‚Every Third Thought‘, Robert McCrum, (Picador, 2017): On Life, Death and the Endgame
The question is no longer ‚Who am I?‘ but ‚How long have I got?‘
In 1995, at the age of 42, Robert McCrum suffered a dramatic and near-fatal stroke. Even since that life-changing event, McCrum has lived in the shadow of death, unavoidably aware of his own mortality. And now, 21 years on, he is noticing a change: his friends are joining him there. Death has become his contemporaries‘ ‚every third thought‘ (a phrase by Prospero at the end of Shakespeare’s ‚The Tempest‘).
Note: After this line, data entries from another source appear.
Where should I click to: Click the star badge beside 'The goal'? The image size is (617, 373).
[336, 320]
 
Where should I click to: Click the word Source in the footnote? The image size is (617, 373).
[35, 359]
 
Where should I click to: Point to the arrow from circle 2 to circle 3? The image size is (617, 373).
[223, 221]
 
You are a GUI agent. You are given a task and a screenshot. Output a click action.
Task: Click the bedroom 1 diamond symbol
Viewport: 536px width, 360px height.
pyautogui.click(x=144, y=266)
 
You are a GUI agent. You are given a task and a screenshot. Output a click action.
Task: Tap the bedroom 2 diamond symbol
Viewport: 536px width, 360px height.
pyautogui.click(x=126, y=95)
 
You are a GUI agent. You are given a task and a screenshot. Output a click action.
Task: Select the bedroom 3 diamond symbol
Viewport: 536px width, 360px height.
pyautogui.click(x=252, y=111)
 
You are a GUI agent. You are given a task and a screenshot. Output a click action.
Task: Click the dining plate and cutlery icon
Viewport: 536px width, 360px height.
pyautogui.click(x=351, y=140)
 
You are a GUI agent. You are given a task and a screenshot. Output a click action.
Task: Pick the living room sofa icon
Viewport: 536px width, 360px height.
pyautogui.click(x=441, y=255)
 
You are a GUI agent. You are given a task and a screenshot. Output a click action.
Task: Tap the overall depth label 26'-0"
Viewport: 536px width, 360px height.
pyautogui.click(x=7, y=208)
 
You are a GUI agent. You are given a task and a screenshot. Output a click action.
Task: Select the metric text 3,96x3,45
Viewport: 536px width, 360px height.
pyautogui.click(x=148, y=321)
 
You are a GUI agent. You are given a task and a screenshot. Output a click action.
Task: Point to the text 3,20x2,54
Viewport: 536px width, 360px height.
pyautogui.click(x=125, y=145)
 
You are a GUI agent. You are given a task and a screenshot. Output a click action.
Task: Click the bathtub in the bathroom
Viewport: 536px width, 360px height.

With the words of McCrum’s favourite authors as travel companions, ‚Every Third Thought‘ takes us on a journey through a year and towards a better understanding of ageing and death. As he acknowledges his own and his friends‘ ageing, McCrum confronts an existential question: in a world where we have learnt to live well at all costs, can we make peace with dying? Searching for answers leads him to others for advice and wisdom. We hear from brain surgeons, psychologists, cancer patients, writers and poets.
Can literary narratives, art and poetry encourage and console us as we age?
Andrew and Sandra discuss the question with several quotations and extracts from this extraordinary book.